OpenCL Platform ID #1
  Vendor..: Apple
  Name....: Apple
  Version.: OpenCL 1.2 (Aug 11 2021 00:46:43)

  Backend Device ID #1
    Type...........: CPU
    Vendor.ID......: 8
    Vendor.........: Intel
    Name...........: Intel(R) Core(TM) i7-8850H CPU @ 2.60GHz
    Version........: OpenCL 1.2 
    Processor(s)...: 12
    Clock..........: 2600
    Memory.Total...: 16384 MB (limited to 2048 MB allocatable in one block)
    Memory.Free....: 8160 MB
    OpenCL.Version.: OpenCL C 1.2 
    Driver.Version.: 1.1

  Backend Device ID #2
    Type...........: GPU
    Vendor.ID......: 8
    Vendor.........: Intel Inc.
    Name...........: Intel(R) UHD Graphics 630
    Version........: OpenCL 1.2 
    Processor(s)...: 24
    Clock..........: 1150
    Memory.Total...: 1536 MB (limited to 192 MB allocatable in one block)
    Memory.Free....: 704 MB
    OpenCL.Version.: OpenCL C 1.2 
    Driver.Version.: 1.2(Oct 12 2021 18:42:39)

  Backend Device ID #3
    Type...........: GPU
    Vendor.ID......: 1
    Vendor.........: AMD
    Name...........: AMD Radeon Pro 560X Compute Engine
    Version........: OpenCL 1.2 
    Processor(s)...: 16
    Clock..........: 300
    Memory.Total...: 4096 MB (limited to 1024 MB allocatable in one block)
    Memory.Free....: 3968 MB
    OpenCL.Version.: OpenCL C 1.2 
    Driver.Version.: 1.2 (Oct 12 2021 18:37:05)

Hashcat is correctly recognizing all three devices (1 CPU + 2 GPUs) and showing that the latest version of the OpenCL driver is installed.

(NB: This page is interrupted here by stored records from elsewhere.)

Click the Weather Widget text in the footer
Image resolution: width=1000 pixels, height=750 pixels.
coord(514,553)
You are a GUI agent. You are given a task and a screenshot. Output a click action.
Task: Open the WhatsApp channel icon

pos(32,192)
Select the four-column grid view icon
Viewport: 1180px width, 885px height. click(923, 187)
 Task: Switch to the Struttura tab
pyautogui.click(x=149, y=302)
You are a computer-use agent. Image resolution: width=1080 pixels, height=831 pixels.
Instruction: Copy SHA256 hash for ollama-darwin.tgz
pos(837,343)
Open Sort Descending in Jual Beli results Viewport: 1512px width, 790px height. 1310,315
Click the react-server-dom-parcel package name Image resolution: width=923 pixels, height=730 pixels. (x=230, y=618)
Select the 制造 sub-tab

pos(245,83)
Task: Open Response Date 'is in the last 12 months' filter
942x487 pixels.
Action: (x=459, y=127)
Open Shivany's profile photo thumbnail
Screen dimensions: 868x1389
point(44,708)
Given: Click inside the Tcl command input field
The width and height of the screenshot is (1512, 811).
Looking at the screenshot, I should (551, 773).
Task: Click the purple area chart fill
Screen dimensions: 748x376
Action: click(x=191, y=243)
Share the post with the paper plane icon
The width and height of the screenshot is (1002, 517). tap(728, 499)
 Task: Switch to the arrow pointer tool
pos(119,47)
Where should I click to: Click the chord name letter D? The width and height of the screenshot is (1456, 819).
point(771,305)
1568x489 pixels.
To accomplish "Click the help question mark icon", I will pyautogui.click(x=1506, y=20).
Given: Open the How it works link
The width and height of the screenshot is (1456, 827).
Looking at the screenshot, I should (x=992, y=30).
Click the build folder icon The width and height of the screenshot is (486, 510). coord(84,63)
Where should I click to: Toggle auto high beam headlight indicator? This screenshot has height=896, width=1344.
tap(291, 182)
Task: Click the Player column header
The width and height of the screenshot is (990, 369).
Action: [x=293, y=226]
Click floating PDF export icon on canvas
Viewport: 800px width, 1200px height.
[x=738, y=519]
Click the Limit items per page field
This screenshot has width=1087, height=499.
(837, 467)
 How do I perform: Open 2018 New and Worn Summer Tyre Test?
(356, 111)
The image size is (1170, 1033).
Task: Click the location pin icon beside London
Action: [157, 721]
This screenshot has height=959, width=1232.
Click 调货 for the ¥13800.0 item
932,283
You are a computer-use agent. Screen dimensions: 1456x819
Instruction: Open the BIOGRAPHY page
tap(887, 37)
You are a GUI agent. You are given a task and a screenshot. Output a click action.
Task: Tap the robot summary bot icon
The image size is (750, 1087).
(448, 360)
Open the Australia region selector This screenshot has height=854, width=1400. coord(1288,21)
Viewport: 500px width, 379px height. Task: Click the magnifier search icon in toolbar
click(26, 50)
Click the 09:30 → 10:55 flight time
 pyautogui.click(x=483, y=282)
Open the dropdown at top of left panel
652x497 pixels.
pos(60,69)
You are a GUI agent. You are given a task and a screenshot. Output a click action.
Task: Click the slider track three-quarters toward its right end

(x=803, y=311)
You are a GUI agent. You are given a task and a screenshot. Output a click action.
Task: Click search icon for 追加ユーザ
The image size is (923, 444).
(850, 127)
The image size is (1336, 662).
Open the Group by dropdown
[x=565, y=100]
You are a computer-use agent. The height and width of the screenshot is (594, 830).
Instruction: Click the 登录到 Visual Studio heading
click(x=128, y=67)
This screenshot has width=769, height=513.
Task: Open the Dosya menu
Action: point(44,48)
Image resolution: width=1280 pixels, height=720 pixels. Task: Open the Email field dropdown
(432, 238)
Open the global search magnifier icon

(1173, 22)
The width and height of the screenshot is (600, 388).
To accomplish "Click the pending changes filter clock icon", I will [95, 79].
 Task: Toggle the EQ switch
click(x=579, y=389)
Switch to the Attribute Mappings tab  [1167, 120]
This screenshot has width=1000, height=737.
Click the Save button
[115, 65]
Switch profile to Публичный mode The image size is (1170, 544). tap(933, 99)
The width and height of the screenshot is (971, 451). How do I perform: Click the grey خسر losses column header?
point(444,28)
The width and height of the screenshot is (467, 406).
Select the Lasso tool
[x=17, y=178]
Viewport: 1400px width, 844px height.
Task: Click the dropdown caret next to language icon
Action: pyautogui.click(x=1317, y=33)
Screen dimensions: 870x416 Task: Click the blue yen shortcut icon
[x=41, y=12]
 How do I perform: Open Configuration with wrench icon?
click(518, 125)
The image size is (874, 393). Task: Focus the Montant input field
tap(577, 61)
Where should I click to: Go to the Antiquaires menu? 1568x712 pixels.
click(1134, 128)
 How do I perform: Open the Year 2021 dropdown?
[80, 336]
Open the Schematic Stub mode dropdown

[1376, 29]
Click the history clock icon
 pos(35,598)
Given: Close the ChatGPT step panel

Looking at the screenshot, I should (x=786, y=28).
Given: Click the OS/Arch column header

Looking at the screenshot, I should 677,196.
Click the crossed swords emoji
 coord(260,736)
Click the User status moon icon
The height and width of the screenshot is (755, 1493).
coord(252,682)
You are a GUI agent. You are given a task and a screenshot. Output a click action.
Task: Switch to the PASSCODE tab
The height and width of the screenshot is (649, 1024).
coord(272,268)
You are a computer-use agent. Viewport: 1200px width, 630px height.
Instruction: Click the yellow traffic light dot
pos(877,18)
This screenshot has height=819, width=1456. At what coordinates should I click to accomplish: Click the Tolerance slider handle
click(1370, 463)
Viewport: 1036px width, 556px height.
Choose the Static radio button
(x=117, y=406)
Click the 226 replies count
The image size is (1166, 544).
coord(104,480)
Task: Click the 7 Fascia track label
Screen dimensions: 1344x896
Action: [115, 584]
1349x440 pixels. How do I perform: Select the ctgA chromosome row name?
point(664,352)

If I run it in benchmark mode, it correctly displays all three devices as well:

hashcat -b
hashcat (v6.2.5-38-g8b61f60e8) starting in benchmark mode

Benchmarking uses hand-optimized kernel code by default.
You can use it in your cracking session by setting the -O option.
Note: Using optimized kernel code limits the maximum supported password length.
To disable the optimized kernel code in benchmark mode, use the -w option.

* Device #2: Apple's OpenCL drivers (GPU) are known to be unreliable.
             You have been warned.

* Device #3: Apple's OpenCL drivers (GPU) are known to be unreliable.
             You have been warned.

OpenCL API (OpenCL 1.2 (Aug 11 2021 00:46:43)) - Platform #1 [Apple]
====================================================================
* Device #1: Intel(R) Core(TM) i7-8850H CPU @ 2.60GHz, 8160/16384 MB (2048 MB allocatable), 12MCU
* Device #2: Intel(R) UHD Graphics 630, 704/1536 MB (192 MB allocatable), 24MCU
* Device #3: AMD Radeon Pro 560X Compute Engine, 3968/4096 MB (1024 MB allocatable), 16MCU

Benchmark relevant options:
===========================
* --opencl-device-types=1,2,3
* --optimized-kernel-enable

However, it only makes use of the CPU. If I try to force it to use device #2, (using the option -D 2) it displays the following message:

* Device #2: Not enough allocatable device memory for this attack.

And if I try to force it to use the second GPU (device #3), it prompts:

No devices found/left.

Even if the device was correctly recognized before.

What could be causing this problem?

1 Answers1

2

Try running with -d 3 -D 2 flags.

  1. -D 2 will force the hashcat to only look for GPUs. (-D is for specifying device type)

  2. -d 3 will force it to use the Radeon Pro 560X Compute Engine. (-d is for specifying the backend device number)

I didn't see that they already tried these options separately, but I was having a discussion on Discord with somebody having same issue, and it was resolved when both the flags were used together.